There’s something about Feist that is just different than other female vocalists inhabiting the GaGa-Adele-pop landscape.
It’s not the songwriting or the guitar playing. It’s a sense of realness; a visceral feeling deep down somewhere, anywhere, that what you’re listening to is a real person — not an act created by a record label, but one that could be playing in a local coffee shop and still have the same grand impact. For a singer with a heavenly voice, Feist brings it all down to earth with her new album Metals.
After a globe-spanning tour in support of 2007’s The Reminder, Feist took plenty of time off, a year in fact, just to disconnect from her surprise run-in with success. Although “1234” was the lone song on The Reminder that she did not write herself, the fame that comes with being featured in an iPod commercial does resonate.
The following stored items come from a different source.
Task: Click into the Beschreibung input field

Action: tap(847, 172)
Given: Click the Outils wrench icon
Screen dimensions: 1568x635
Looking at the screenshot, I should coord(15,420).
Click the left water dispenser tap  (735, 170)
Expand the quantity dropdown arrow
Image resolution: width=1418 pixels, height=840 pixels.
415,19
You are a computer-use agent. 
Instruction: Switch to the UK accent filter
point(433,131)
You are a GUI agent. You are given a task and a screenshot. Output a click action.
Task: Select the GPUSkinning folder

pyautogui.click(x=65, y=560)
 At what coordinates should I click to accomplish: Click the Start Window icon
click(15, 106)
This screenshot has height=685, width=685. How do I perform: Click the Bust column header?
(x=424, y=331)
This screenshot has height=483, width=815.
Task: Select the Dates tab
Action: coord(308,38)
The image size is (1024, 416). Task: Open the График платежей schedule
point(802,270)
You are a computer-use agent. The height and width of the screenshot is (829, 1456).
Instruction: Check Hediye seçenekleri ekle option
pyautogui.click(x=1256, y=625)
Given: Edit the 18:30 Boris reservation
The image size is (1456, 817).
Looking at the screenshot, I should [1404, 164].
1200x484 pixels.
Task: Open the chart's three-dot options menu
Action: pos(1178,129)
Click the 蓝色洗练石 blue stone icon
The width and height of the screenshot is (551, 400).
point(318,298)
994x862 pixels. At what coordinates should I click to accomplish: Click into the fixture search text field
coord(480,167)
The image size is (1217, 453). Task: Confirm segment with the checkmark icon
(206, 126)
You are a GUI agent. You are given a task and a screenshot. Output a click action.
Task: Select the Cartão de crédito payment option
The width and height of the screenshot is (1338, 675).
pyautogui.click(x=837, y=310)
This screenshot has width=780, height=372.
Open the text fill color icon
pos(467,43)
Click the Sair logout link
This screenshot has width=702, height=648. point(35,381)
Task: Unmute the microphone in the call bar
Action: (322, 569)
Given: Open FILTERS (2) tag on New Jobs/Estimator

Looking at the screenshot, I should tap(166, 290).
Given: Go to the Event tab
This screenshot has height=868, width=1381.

Her next move, however, was to disconnect from the world.
What better place to run away and record a career-defining record than Big Sur, Calif.
With Metals, Feist hits all the right notes. From the serene and beautiful “Caught a Long Wind,” to the snappy lead single “How Come You Never Go There,” to the pure pop ecstasy of “The Circle Married the Line,” Feist leads the listeners through 12 powerful songs filled with passion and soul. And she doesn’t neglect to throw in some surprises along the way. Album opener “The Bad in Each Other” introduces a male backing harmony — a departure from her previous records that expressly focus on her pristine vocals — while the explosive shouts in “The Commotion” certainly catch listeners off guard.
However, when Metals is at its best is on the second or third listen through. It’s then that a relationship develops between the music and the listener. And what emerges is a feeling that that echo in your ears is something bigger and firmer than an aged redwood. Something you can hold onto and never want to let go. Something real.